Mandau
merupakan ibu kota Kecamatan Mandau di Kabupaten Bengkalis, kota kecil yang
dikenal sebagai kota yang relatif tenang. Namun, di balik ketenangannya sebagai
kota kecil yang dikenal sebagai pusat industri minyak, Mandau menyimpan sebuah
warisan budaya yang sangat berharga dan unik, yaitu batik Mandau. Batik Mandau
adalah salah satu kekayaan budaya yang lahir dari daerah Mandau, Duri, Riau,
yang selama ini mungkin belum banyak dikenal secara luas oleh masyarakat
Indonesia. Batik ini bukan hanya sekadar kain bermotif, melainkan sebuah karya
seni yang sarat dengan nilai-nilai budaya, sejarah, dan identitas masyarakat
setempat. Lebih dari itu, batik Mandau juga menjadi simbol warisan budaya
berkelanjutan yang mampu menghubungkan masa lalu, masa kini, dan masa depan
masyarakat Mandau. Penulis akan mengajak pembaca untuk menyelami pesona batik
Mandau, memahami makna di balik motif dan proses pembuatannya, serta melihat
bagaimana batik ini dapat menjadi jembatan budaya yang menghubungkan Duri
dengan dunia.
Sejarah
perkembangan batik Mandau menunjukkan bahwa keberadaannya sudah cukup lama
dikenal dan memiliki akar yang kuat dalam budaya Melayu di wilayah Riau. Pada
tahun 1824, batik Riau mulai dikenal sejak masa Kerajaan Melayu Daik Lingga,
yang dikenal sebagai pusat budaya dan perdagangan di Kepulauan Riau.

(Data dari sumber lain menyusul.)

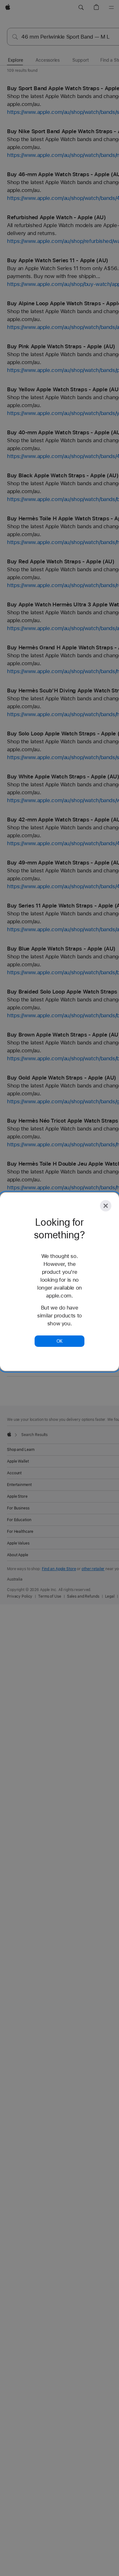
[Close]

Pada masa
itu, batik tidak menggunakan lilin seperti yang umum dikenal dari Jawa,
melainkan pewarnaan dengan bahan alami seperti perak dan kuning yang dicap pada
kain menggunakan alat dari logam bercorak khas Melayu. Kain yang digunakan pun
biasanya kain halus seperti sutra, yang menunjukkan bahwa batik Riau sejak awal
memiliki tingkat kehalusan dan keindahan tersendiri. Seiring berjalannya waktu,
teknik pembuatan batik ini berkembang, termasuk penggunaan teknik cap dari
bahan kayu dan buah-buahan keras seperti kentang, yang dikenal sebagai
kerajinan telepuk dari budaya India kuno.

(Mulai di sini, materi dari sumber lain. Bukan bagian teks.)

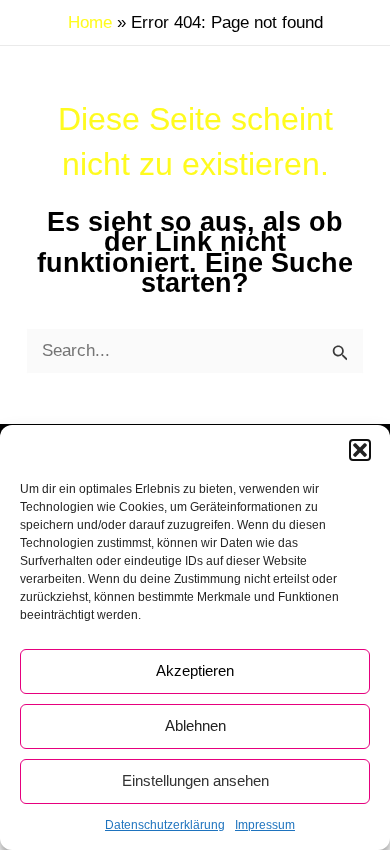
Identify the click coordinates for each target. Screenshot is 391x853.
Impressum (265, 825)
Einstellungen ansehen (195, 780)
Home (90, 22)
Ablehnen (195, 725)
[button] (360, 450)
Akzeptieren (195, 670)
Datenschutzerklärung (165, 825)
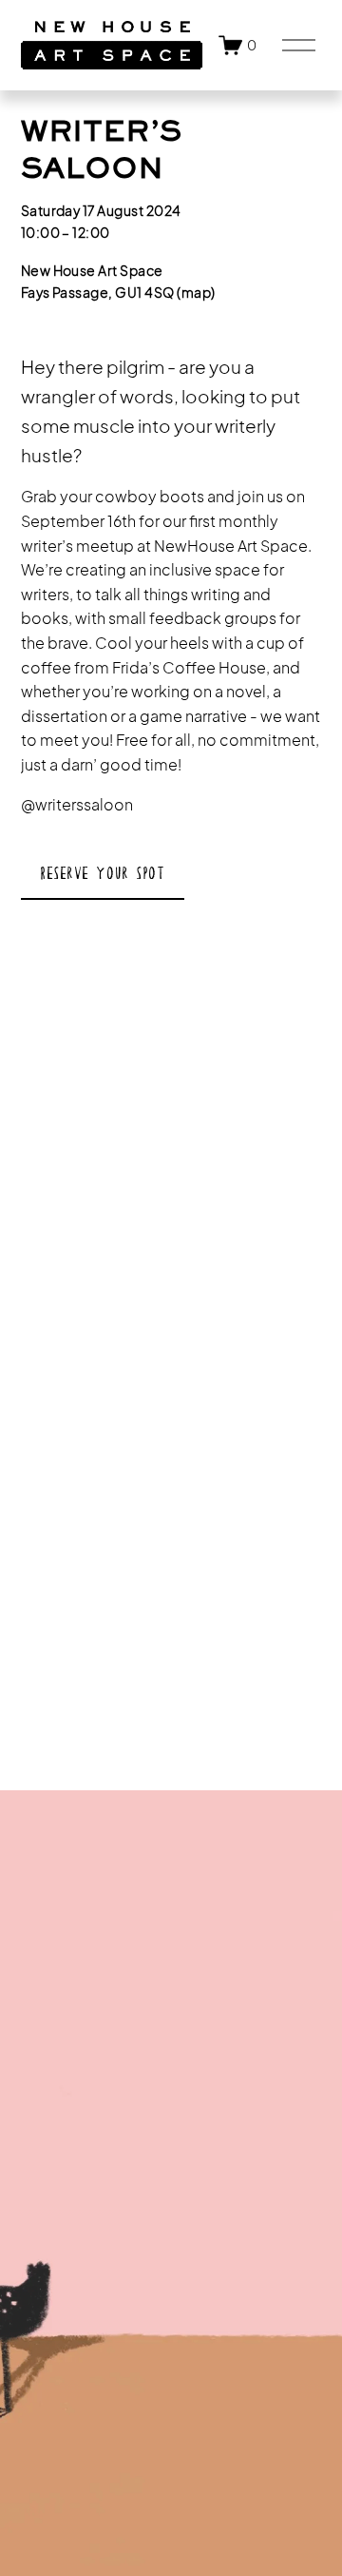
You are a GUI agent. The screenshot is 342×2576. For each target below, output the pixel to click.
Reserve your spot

Perkembangan Teknik dalam Membatik
Mandau
Sumber : Jakmal.com (2019)
Perkembangan batik di Riau terus berlanjut hingga tahun 1985, ketika pemerintah provinsi Riau mulai berupaya membangkitkan kembali budaya batik sebagai bagian dari identitas daerah. Melalui pelatihan membatik yang dilakukan oleh pemerintah dan organisasi lokal, masyarakat diajarkan teknik batik tulis dan cap, serta motif-motif khas Melayu yang menggambarkan kekayaan alam dan budaya Riau. Pada tahun 1990-an, batik Selerang mulai dikenal sebagai batik Riau, meskipun keberadaannya kemudian menurun karena pangsa pasar yang kecil dan kurangnya inovasi. Namun, semangat pelestarian tetap hidup, terutama setelah tahun 2009, ketika pemerintah melalui Dekranasda Riau dan berbagai organisasi masyarakat mulai menggalakkan kembali batik Riau dengan motif-motif baru yang mengikuti tren fashion masa kini, namun tetap mempertahankan ciri khas Melayu.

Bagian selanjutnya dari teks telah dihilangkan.